Stop trying to be happy if you want to find joy
Nicole Law discovers unlikely sources of true satisfaction.
Like many, I have been searching for the elusive key to happiness. I’ve tried to fill the void with clothes, cakes and even books from the self-help aisle (lockdown doesn’t include book shops where I come from!). I am familiar with the myriad of offerings on the market purporting to show the way to happiness. It seems so easy, a singular answer to the age old question “what is happiness?” condensed into a thin volume on the bestsellers’ list in my local bookstore.
So when I came across a book entitled The Book of Joy, I was understandably sceptical. Its cover bears a photo of the Dalai Lama and Archbishop Desmond Tutu face to face and I was intrigued. I wondered what these two spiritual leaders had to say about the subject. Their kinship might be explained both by their common humanity and by the many challenges each has faced. The book itself narrates their conversations as Archbishop Desmond travels to Tibet to visit the Dalai Lama and the first thing to strike me was … the primacy of relationship.
Our desire for relatedness – our capacity to form bonds with others – is the basis of our journey into discovering joy.
On the contrary, modern life revolves around the axes of individualism and the prioritisation of individual needs over those of others. Yet the issues of our time are collective – climate change and growing income inequality and exploitation – both a consequence of the values we idolise and give importance to.
Materialistic values are a feature of capitalist society and, over the decades, we have gradually morphed into cogs in the machine of a consumer economy. Everyday we are inundated with advertising that convinces us we would be just a little bit happier if we had a bigger house, better clothes or invested in an air fryer.
Yet, in our descent into hedonism, we still sense a deep emptiness that none of these tangible items can fill.
I reflected on my own experience with online shopping: there have been times when I have browsed catalogues aimlessly, proceeded to purchase an item, and still not felt much happier at the end of it. I think of the social media influencers of our day, who encourage us to consume and oil the economic machine and I wonder, are they truly happy?
The book spoke against this widespread focus on the self and our self-satisfying desires which see happiness as contingent on the presence of specific factors, tangible or otherwise. If I had a better job, if I had a better relationship, if I could change my circumstances – then, I would be happy.
Happiness seems to resemble a hypothetical ‘if…then…’ statement, rather than a state of being that transcends circumstance.

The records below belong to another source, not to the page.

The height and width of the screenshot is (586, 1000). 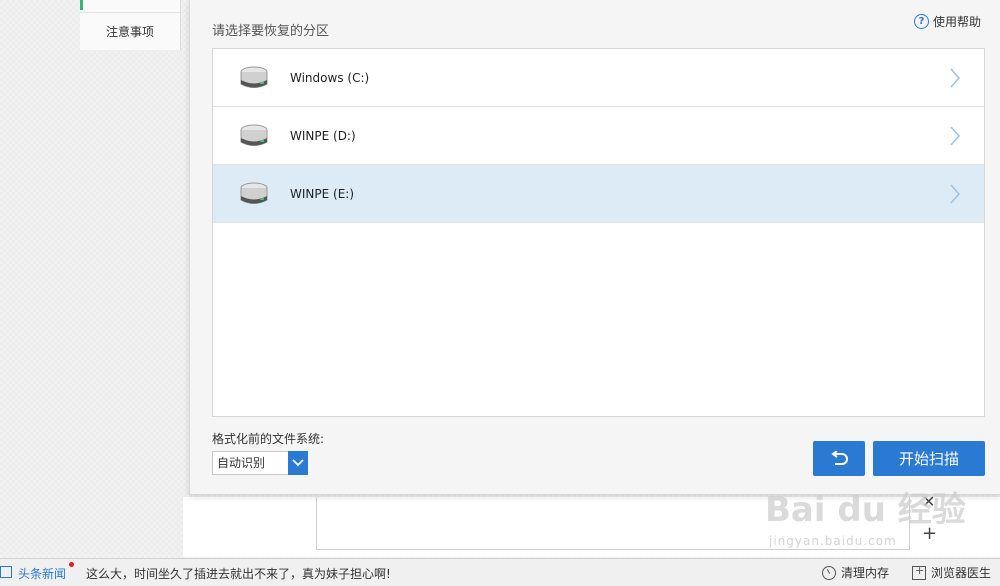 I want to click on medkit-icon, so click(x=919, y=572).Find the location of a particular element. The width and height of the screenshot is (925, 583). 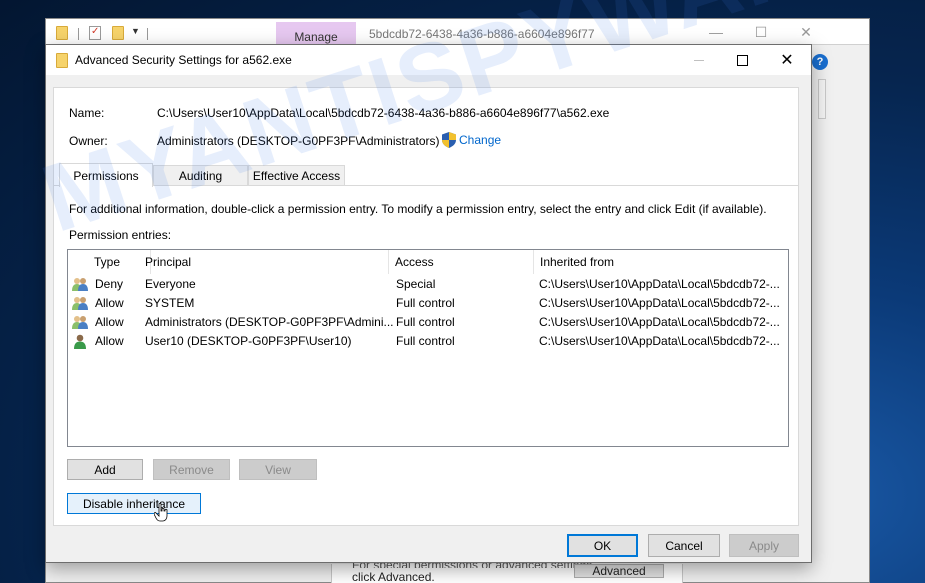

remove-button: Remove is located at coordinates (192, 470).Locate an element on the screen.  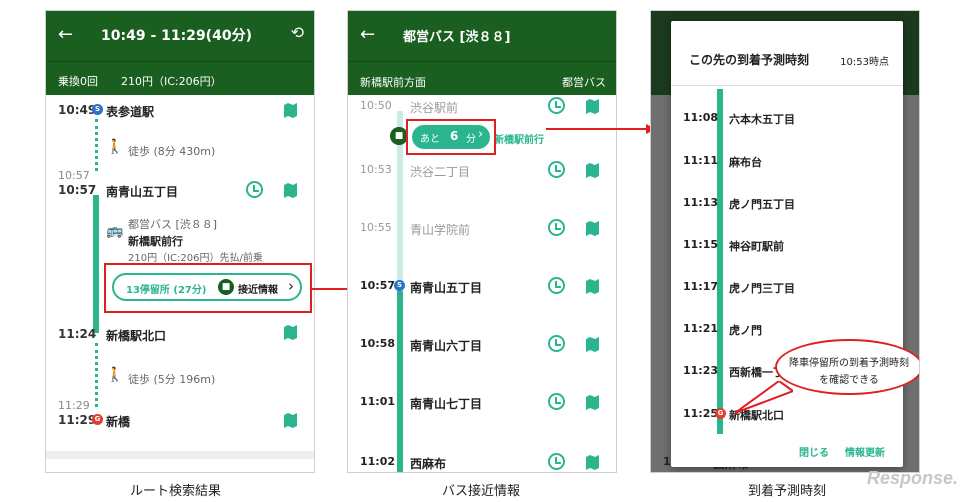
arrive-time: 10:57 is located at coordinates (74, 176).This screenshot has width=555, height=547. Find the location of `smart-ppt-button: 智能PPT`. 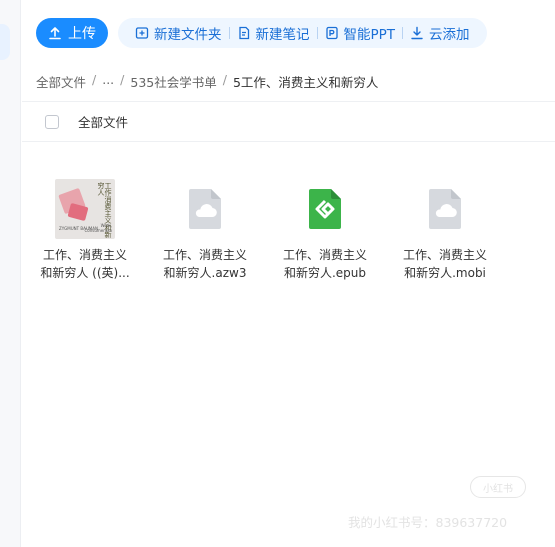

smart-ppt-button: 智能PPT is located at coordinates (360, 33).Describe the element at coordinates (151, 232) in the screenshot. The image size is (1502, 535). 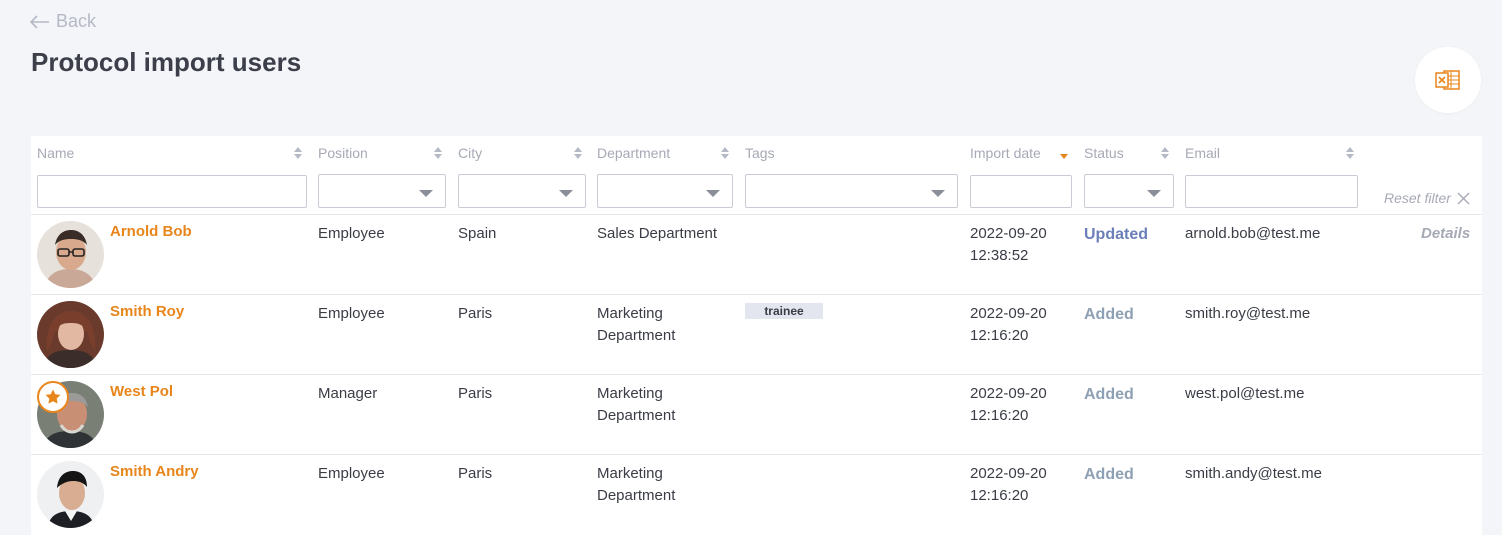
I see `user-name-link: Arnold Bob` at that location.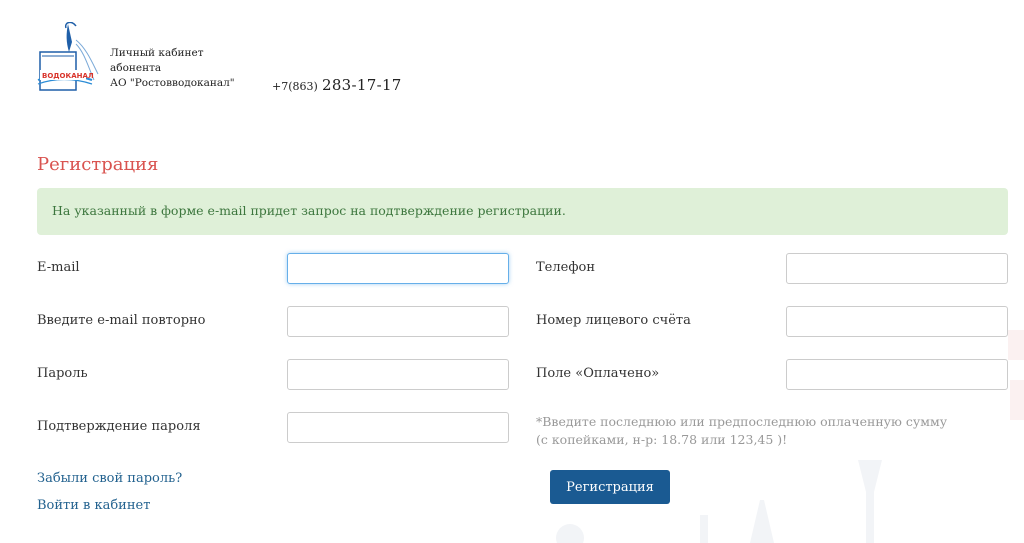  What do you see at coordinates (362, 85) in the screenshot?
I see `phone-number: 283-17-17` at bounding box center [362, 85].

Slowly, I realised the paradox of joy. One can experience joy, in spite of struggle and pain. Joy is complex and subtle, encompassing feelings as varied as pleasure and gratitude, according to the famous emotions’ researcher Paul Ekman.
Realising that joy can exist even in the midst of human suffering was a eureka moment for me, for we tend to avoid pain and suffering rather than walk willingly into the fire. But joy possesses an enduring quality which renders it immune to the vagaries of our circumstances.
We can be wanting materially and yet experience joy; often it is not the richest people who have the biggest smiles, but those who have little in the way of material possessions.
The Dalai Lama notes: “When touched with the feeling of pain, the uninstructed, ordinary person sorrows, grieves and laments, beats his breast, becomes distraught. So he feels two pains, physical and mental. Just as if they were to shoot a man with an arrow and, right afterward, were to shoot him with another one, so that he feels the pain of two arrows.”
Here the Dalai Lama seems to be suggesting that joy involves embracing whatever circumstances we might find ourselves in, and not rebelling against them. I would suggest that joy also involves a certain self-forgetfulness. A shift in perspective from a narrow individual-focussed vision to a broader, more compassionate one may be a step in the right direction, allowing us to avoid the worry and suffering of the second arrow.
Perhaps then, joy is not the absence of conflict and strife, like the idealised Eden we might imagine, but rather a relentless quest and passion to move beyond the pain we feel, to glimpse its transcendental nature and meaning, also through compassion for others.
I reflected on my own pursuit of happiness and for all the times I have felt trapped within my personal problems. I now realise the danger of getting caught in the vortex of one’s own feelings.
I now recall that the times when I felt a lasting joy were not those when I satisfied my own selfish needs but when I did something kind towards another person: the excited text from a friend who received a book I mailed her for Christmas; an image of a small artwork I painted for a friend’s birthday; a hot croissant I ordered for a friend who had skipped lunch at work – these were the moments when I looked beyond my own needs and glimpsed the more pressing needs of others.
I realise it was these small moments that allowed the light to shine into the cracks and to fill me with a delicate warmth. Maybe I have taken one step closer to the answer to the question “what is happiness?” I’ve looked beyond the superficiality of ‘happy’ and the fleeting comforts that tempt me, to the slow burn of this curious thing called “joy”.